● ASSIGNMENT:
Whatever comes before the line containing "684x571 pixels. Task: Click" stays out; transcribe that line and all that follow to the end of the records exactly, with no pictures.
---- GIVEN INFORMATION
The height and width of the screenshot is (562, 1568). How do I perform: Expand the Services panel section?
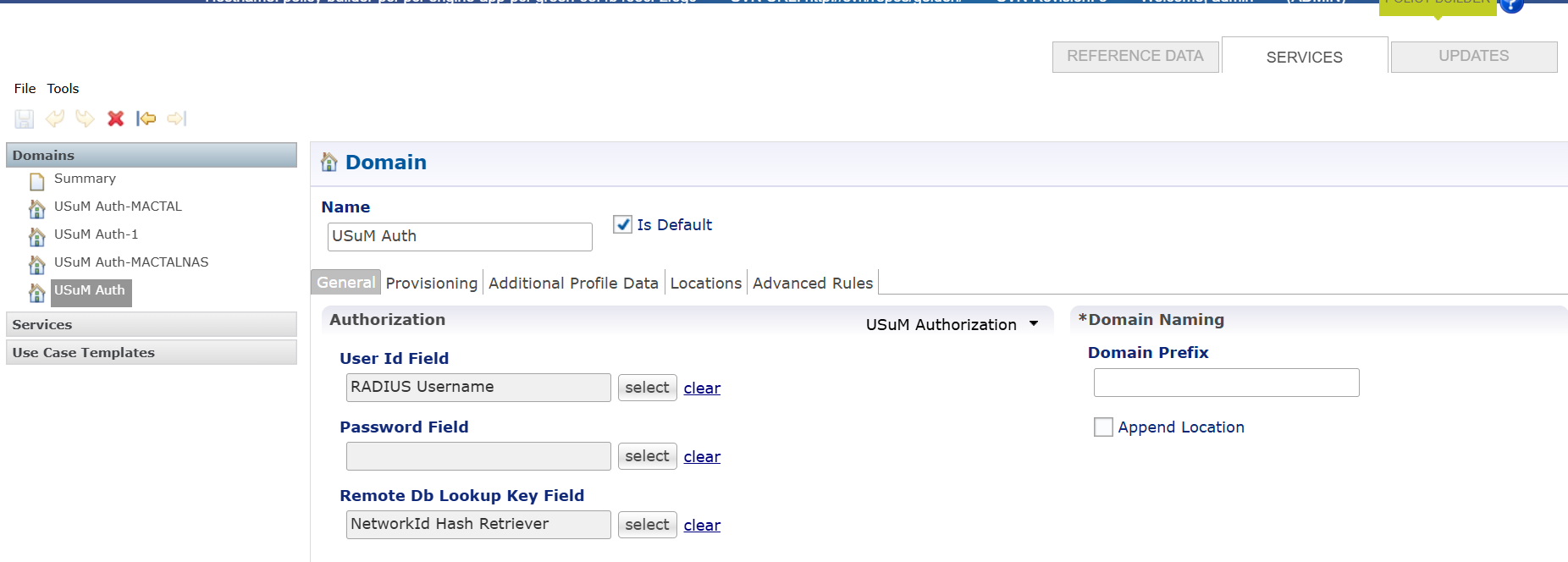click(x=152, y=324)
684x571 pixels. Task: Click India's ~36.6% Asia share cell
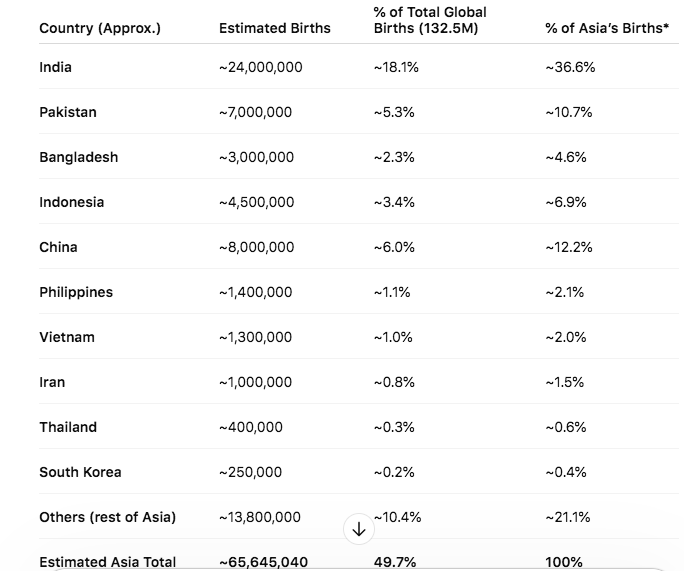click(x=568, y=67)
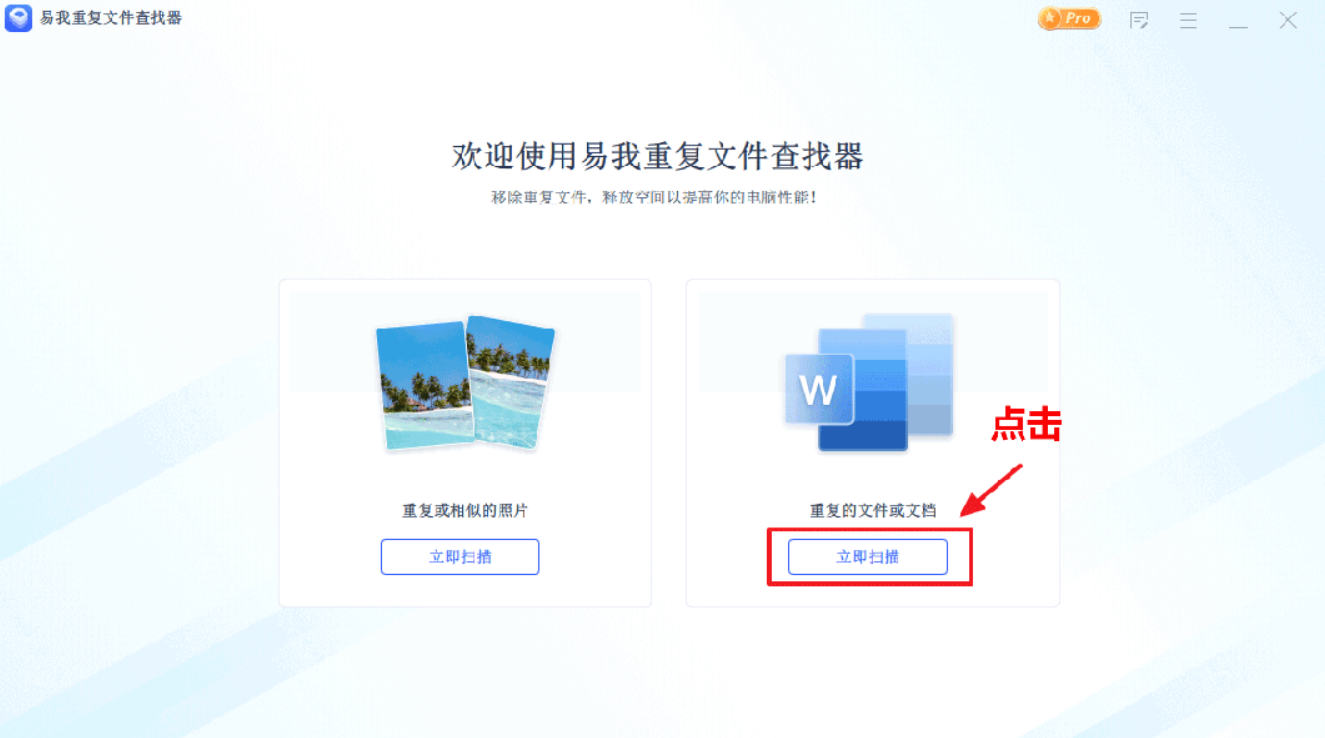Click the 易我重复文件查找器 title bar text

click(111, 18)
--------
● THE ANSWER:
684x571 pixels. Task: Click India's ~36.6% Asia share cell
click(x=568, y=67)
Click the 易我重复文件查找器 title bar text

click(111, 18)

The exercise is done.